> **TASK**
The following data has a line with "The width and height of the screenshot is (962, 702)." and a line with "You are a computer-use agent. Screen dimensions: 1400x859". Write out exactly those lines and all the lines between them.

> **EXERCISE DATA**
::::
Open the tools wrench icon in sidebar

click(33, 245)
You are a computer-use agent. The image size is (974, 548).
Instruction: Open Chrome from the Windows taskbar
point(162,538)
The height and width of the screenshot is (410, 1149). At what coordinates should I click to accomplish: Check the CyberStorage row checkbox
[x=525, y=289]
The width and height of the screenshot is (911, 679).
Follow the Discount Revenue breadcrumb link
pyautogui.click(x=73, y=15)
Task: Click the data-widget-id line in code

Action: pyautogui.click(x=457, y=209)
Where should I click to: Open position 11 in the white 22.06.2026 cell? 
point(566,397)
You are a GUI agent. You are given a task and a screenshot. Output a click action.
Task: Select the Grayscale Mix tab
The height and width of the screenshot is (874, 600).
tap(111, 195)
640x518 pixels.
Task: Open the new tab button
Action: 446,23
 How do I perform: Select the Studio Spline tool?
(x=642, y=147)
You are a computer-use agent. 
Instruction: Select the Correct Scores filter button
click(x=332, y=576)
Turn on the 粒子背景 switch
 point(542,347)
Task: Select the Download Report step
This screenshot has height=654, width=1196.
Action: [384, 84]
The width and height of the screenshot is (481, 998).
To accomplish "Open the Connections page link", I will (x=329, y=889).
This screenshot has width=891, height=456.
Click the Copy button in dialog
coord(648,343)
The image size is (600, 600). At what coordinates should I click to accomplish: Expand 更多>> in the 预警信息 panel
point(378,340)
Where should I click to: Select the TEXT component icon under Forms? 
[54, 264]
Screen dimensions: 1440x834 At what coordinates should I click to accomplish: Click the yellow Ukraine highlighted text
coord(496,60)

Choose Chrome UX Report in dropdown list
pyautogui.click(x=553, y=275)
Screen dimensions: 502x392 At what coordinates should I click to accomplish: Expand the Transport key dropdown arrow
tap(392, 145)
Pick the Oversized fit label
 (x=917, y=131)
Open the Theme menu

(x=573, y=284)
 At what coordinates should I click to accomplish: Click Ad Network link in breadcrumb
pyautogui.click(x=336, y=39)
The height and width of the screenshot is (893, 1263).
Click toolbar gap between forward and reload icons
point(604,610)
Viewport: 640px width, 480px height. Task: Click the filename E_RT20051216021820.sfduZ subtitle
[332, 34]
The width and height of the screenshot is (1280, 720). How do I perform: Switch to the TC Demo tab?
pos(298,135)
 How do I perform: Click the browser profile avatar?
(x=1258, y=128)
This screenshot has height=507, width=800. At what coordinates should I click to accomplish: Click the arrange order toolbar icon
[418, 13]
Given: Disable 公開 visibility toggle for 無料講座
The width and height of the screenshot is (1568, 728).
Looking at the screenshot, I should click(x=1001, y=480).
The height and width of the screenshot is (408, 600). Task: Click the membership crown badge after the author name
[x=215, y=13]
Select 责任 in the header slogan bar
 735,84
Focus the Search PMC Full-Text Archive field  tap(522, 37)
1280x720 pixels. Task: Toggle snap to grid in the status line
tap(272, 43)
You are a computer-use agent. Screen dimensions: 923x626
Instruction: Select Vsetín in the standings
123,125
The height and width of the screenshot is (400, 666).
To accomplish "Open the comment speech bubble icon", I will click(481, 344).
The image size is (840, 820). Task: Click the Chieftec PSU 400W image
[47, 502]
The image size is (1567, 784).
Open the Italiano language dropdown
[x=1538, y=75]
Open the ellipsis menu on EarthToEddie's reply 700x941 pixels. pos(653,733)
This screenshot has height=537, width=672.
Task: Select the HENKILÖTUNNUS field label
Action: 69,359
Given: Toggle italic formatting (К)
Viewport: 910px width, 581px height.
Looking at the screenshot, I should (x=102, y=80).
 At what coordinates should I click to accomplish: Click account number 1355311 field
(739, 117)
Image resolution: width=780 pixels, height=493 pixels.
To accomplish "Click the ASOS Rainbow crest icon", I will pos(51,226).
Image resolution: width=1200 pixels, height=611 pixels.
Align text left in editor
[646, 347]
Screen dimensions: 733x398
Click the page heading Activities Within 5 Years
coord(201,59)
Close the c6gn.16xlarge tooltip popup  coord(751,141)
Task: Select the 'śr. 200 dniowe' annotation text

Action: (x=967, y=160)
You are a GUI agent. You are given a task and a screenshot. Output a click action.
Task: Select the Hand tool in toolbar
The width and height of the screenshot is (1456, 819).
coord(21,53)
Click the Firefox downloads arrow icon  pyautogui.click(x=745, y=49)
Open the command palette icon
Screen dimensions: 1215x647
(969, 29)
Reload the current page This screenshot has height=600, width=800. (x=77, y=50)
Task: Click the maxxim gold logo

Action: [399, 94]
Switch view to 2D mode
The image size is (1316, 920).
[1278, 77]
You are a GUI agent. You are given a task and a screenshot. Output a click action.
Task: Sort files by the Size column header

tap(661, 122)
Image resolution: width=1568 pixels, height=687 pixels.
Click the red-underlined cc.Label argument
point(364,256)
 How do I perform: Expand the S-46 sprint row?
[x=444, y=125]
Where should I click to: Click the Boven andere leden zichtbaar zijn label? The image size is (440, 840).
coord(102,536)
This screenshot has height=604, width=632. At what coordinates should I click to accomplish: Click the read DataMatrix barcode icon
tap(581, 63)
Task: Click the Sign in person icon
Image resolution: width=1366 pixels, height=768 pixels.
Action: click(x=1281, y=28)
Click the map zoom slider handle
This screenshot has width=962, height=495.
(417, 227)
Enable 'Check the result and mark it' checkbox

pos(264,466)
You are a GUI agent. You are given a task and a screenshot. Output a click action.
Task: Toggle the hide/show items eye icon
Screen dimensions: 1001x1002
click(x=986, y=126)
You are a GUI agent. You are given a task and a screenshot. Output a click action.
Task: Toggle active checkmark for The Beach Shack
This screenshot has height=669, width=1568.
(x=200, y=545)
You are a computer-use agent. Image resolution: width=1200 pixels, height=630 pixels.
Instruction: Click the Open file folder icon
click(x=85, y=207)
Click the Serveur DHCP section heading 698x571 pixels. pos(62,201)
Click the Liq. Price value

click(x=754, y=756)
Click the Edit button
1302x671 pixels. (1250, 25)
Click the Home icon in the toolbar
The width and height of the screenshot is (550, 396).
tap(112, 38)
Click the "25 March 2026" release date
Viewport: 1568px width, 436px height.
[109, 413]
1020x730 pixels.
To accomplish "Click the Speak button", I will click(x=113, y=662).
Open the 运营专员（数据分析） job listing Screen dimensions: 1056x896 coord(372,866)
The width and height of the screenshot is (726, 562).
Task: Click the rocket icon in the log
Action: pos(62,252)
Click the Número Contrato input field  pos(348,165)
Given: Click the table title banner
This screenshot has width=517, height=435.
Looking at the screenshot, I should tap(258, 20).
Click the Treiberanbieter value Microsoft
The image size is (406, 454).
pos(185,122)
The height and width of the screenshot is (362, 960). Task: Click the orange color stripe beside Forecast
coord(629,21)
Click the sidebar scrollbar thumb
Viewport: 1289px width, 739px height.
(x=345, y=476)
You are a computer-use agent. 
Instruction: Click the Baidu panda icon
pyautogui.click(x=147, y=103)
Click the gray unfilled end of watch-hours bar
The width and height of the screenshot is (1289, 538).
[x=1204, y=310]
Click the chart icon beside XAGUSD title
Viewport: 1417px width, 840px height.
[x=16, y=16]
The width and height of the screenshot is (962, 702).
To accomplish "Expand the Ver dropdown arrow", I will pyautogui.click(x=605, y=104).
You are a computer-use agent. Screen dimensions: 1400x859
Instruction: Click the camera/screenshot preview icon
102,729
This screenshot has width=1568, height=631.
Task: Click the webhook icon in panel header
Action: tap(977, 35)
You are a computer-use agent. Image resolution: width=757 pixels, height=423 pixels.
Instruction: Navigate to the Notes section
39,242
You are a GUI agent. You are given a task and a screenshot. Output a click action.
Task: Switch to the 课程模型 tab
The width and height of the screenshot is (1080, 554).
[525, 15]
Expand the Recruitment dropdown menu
::::
> **ANSWER SECTION**
The width and height of the screenshot is (962, 702).
To accomplish "Expand the Ver dropdown arrow", I will pyautogui.click(x=605, y=104).
You are a computer-use agent. Screen dimensions: 1400x859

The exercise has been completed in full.